Even when I found a job that might work, I ended up with a case of “imposter syndrome”. The job could be perfect for me, but my inner voice would talk me out of applying because I didn’t trust my own skills and experience.
When it came to this subbing job, I contemplated applying. I can’t even comprehend why. What is more ideal than a flexible teaching job?! NOTHING!
With so many years of being out of the workforce, I lost my confidence. I never thought that could be possible.
Teaching was my calling. Since I was a small child I knew I wanted to be a teacher. Before becoming a teacher I taught swimming lessons, I coached the swim team, trained junior lifeguards, and spent a few years as a Juniour Leader. It was in my blood. How could I not feel confident about something that was this much a part of me?
Fast forward to September 21st, 2021. It’s 7:45 am and I am driving with my kids to school. I suddenly become overwhelmed with emotions and questions. I’m holding back my tears.
My kids are so excited that I’ll be at school with them, I can’t let them see me unraveling.
Am I ready to be in a classroom? Do I still have the same passion for teaching I had before? Do I still have patience for young children like I did when I was 8.5 years younger? Is this really how I want to spend my time? Have I come too accustomed to my freedom during the school day? Will this choice affect my children? Has my experience as a mom made me a better teacher?
The most pressing question for me as I made that 35-minute drive was… Have a made a big mistake? Was waiting for this exact moment a waste of time? Should I have moved on to something else?
I walk down the hall towards the classroom and I can feel every heartbeat.
There are a few moments I spend alone in the class. I look around and take it all in. The little desks, the colorful posters, tiny lockers, and I can’t help but smile.

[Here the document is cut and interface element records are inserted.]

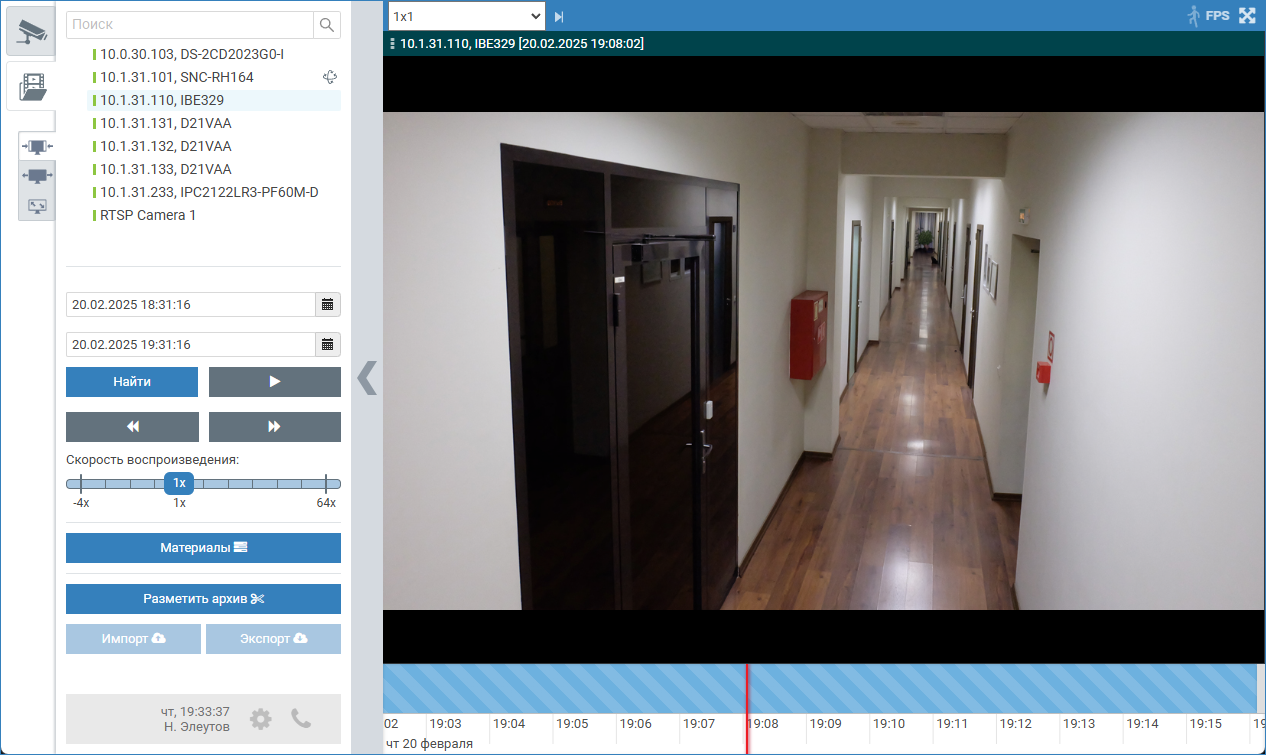The height and width of the screenshot is (755, 1266).
Task: Open camera cell menu (three dots)
Action: [392, 44]
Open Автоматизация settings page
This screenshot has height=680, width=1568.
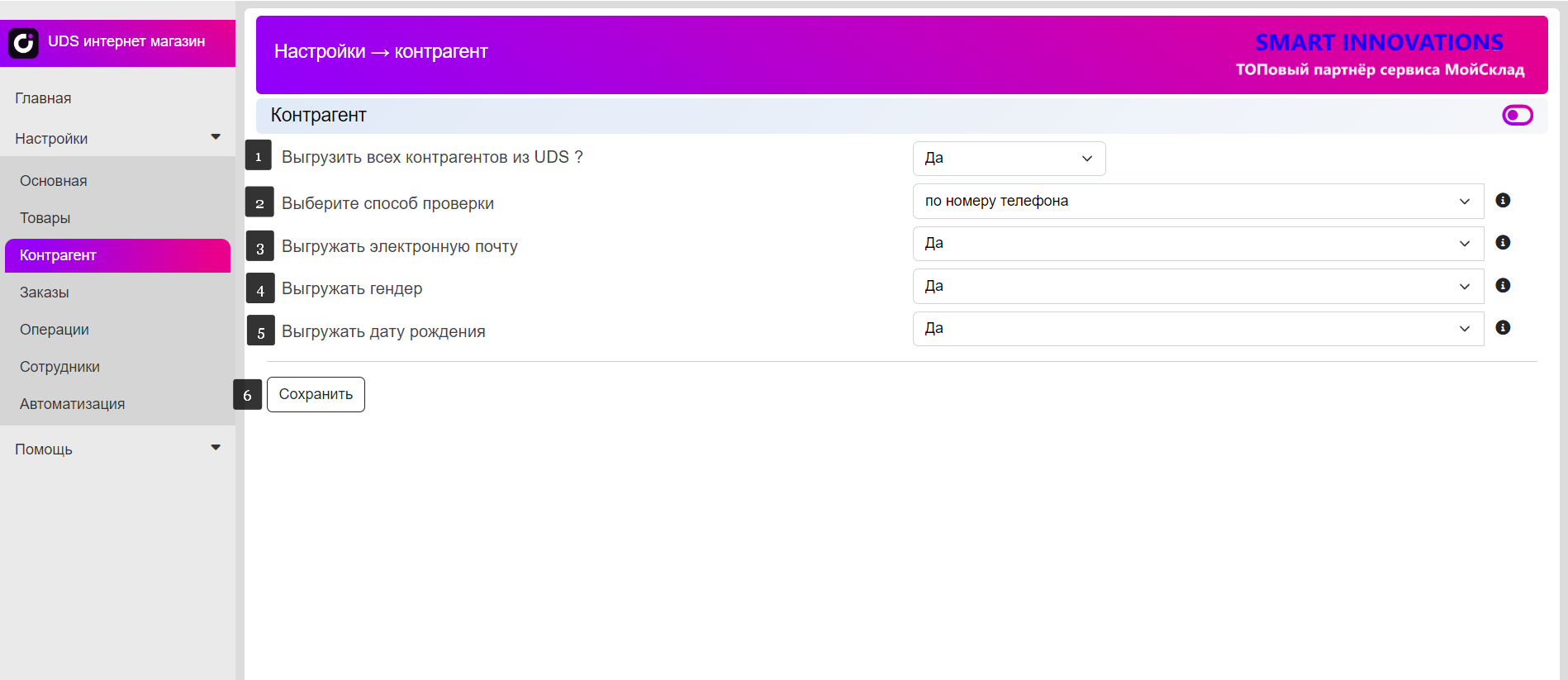(73, 404)
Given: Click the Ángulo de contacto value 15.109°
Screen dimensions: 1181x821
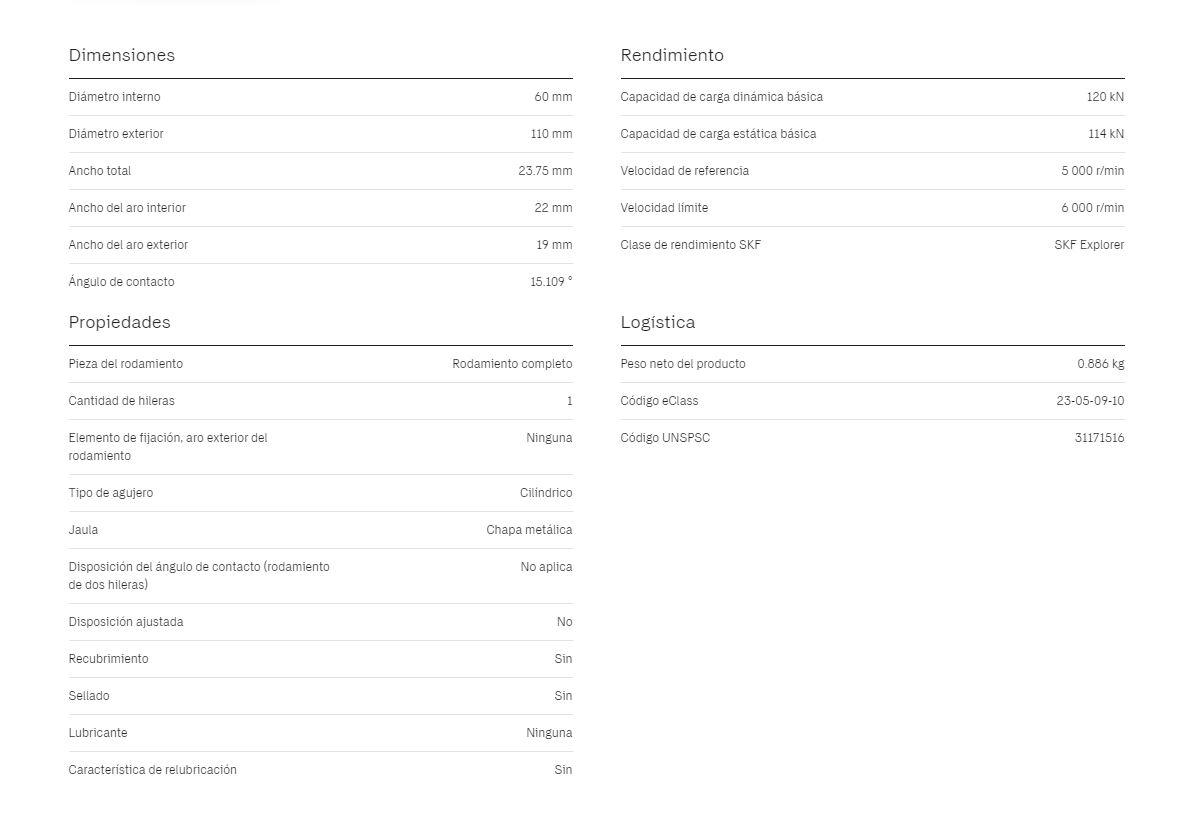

As the wide-eyed students of the Kindergarten class started coming in, and I introduced myself I instantly started to feel like a teacher again.
As we had our first lesson I started to feel more comfortable and feel like I might actually still love teaching.
Finally, as the day came to an end and the students tell me they enjoyed having me in their class I started to feel that passion for teaching coming back. Felt like me again after so many years.